Platypus brain

The brain of the platypus

See also Atlas of the forebrain of a newly hatched platypus

The brain of the platypus can be up to 16 ml in volume in large-bodied specimens.

Unlike the convoluted cerebral hemisphere of the echidnas, the surface of the platypus cerebral cortex is smooth (lissencephalic; Fig. 1).  Nevertheless, the isocortex (6 layered cortex) of the platypus is thick and large (4100 mm3 and 48% of brain volume, Pirlot and Nelson 1978).  Bohringer and Rowe (1977) found only a single somatosensory field in the isocortex of the platypus, but Krubitzer and colleagues (Krubitzer et al., 1995) identified three separate somatosensory fields (S1, PV and R; see coloured areas in Figs 1 and 2); as well as a manipulation field (M), where neurons respond to deep stimulation, co-extensive with motor cortex.  Krubitzer also identified two visuotopic (visual world) representations in the platypus cortex (Krubitzer et al., 1995).  

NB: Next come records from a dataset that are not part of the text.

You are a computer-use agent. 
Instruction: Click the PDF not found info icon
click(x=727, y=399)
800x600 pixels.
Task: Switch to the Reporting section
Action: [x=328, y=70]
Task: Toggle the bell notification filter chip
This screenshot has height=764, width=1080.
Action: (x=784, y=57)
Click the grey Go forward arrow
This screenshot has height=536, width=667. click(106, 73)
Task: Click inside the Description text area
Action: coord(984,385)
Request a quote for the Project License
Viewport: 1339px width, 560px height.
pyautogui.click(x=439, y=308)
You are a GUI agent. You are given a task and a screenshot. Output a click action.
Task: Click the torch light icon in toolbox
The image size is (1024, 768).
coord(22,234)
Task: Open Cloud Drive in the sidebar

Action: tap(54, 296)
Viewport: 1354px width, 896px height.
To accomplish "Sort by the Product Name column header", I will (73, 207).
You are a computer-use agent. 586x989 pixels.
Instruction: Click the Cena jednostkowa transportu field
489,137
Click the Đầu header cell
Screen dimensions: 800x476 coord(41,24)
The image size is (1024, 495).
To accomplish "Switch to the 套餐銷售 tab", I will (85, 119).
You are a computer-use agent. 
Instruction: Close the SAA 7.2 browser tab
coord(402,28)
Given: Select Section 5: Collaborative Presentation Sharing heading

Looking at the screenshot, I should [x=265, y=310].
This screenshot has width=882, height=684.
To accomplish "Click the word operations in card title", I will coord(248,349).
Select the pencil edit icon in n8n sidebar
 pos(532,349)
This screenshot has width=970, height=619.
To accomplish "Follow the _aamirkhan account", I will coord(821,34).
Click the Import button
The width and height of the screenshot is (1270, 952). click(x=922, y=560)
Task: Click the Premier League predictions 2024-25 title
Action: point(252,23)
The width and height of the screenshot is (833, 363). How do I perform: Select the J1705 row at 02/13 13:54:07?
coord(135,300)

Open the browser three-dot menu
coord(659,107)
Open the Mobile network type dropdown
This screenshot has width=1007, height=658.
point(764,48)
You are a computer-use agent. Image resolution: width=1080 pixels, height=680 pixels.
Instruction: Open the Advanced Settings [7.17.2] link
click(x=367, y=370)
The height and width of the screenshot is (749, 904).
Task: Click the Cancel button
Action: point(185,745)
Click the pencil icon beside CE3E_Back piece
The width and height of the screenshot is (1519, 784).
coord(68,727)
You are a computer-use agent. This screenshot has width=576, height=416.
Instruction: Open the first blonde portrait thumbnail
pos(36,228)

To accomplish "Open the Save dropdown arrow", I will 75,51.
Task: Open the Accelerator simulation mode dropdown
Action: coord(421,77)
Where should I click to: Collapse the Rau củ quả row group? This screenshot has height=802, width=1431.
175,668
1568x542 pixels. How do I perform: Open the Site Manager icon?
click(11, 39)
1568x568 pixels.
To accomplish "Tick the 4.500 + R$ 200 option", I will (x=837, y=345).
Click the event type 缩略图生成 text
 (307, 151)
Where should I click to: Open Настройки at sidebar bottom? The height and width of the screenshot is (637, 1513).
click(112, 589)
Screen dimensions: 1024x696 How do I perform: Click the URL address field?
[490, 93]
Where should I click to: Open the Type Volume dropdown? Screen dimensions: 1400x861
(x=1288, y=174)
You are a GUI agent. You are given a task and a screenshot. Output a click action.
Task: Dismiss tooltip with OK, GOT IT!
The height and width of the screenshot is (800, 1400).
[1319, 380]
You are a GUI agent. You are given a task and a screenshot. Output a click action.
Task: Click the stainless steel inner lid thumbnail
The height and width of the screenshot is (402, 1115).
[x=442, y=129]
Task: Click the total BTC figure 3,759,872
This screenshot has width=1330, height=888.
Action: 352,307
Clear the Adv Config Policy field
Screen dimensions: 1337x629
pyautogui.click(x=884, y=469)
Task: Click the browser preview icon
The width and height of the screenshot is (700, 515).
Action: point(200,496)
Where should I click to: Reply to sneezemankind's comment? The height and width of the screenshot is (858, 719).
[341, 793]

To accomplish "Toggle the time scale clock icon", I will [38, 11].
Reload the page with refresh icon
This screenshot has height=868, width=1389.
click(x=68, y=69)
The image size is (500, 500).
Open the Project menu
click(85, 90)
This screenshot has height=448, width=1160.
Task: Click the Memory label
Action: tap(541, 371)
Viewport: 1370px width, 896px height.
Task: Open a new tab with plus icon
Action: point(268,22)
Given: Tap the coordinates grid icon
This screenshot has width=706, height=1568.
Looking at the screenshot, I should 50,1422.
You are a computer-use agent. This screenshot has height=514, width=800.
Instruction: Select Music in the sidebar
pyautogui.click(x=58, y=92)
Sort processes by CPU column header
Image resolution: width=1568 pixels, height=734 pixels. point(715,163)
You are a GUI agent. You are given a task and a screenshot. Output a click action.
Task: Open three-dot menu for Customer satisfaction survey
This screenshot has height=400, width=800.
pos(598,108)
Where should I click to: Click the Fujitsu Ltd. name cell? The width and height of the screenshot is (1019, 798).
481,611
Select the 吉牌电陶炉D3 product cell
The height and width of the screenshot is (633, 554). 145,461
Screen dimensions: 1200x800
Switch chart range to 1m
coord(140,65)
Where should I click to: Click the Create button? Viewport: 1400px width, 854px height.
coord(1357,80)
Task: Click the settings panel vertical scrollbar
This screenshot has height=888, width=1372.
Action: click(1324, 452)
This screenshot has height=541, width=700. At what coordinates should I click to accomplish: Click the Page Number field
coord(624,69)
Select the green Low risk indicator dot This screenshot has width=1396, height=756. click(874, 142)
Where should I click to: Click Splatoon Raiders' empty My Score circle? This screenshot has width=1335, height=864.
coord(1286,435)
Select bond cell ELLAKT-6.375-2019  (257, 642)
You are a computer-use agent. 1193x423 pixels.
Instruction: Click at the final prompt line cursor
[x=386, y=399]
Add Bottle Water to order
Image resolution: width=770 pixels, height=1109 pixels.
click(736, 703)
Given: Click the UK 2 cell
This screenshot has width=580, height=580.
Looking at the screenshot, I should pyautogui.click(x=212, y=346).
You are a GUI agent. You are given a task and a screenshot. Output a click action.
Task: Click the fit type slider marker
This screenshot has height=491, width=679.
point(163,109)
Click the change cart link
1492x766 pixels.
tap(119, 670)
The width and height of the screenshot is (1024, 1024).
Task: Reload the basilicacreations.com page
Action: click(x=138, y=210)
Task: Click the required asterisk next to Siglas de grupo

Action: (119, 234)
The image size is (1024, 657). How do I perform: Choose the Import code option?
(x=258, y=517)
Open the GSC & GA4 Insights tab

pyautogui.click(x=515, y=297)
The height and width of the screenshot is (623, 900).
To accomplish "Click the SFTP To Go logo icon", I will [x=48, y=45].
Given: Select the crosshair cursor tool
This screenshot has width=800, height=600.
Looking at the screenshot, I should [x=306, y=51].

As has been seen for other monotremes, the proportion of iso- and periallocortical white matter in monotremes is substantially lower than that in the forebrains of therians (Ashwell and Gurovich, 2019).  This suggests that the forebrains of the three monotremes have fewer association, commissural and/or projection connections than those of similarly sized forebrains of therian mammals.   Ashwell and Gurovich (2019) also found a distinct caudal shift in the positioning of cortical white matter in the platypus forebrain, consistent with expansion of the posterior thalamic radiation to the somatosensory cortex.

Unlike placental mammals, the monotremes and marsupials do not have a corpus callosum connecting the two cerebral hemispheres.  The major connection between the two sides of the forebrain in monotremes and marsupials is the anterior commissure (see ac in Fig. 3.).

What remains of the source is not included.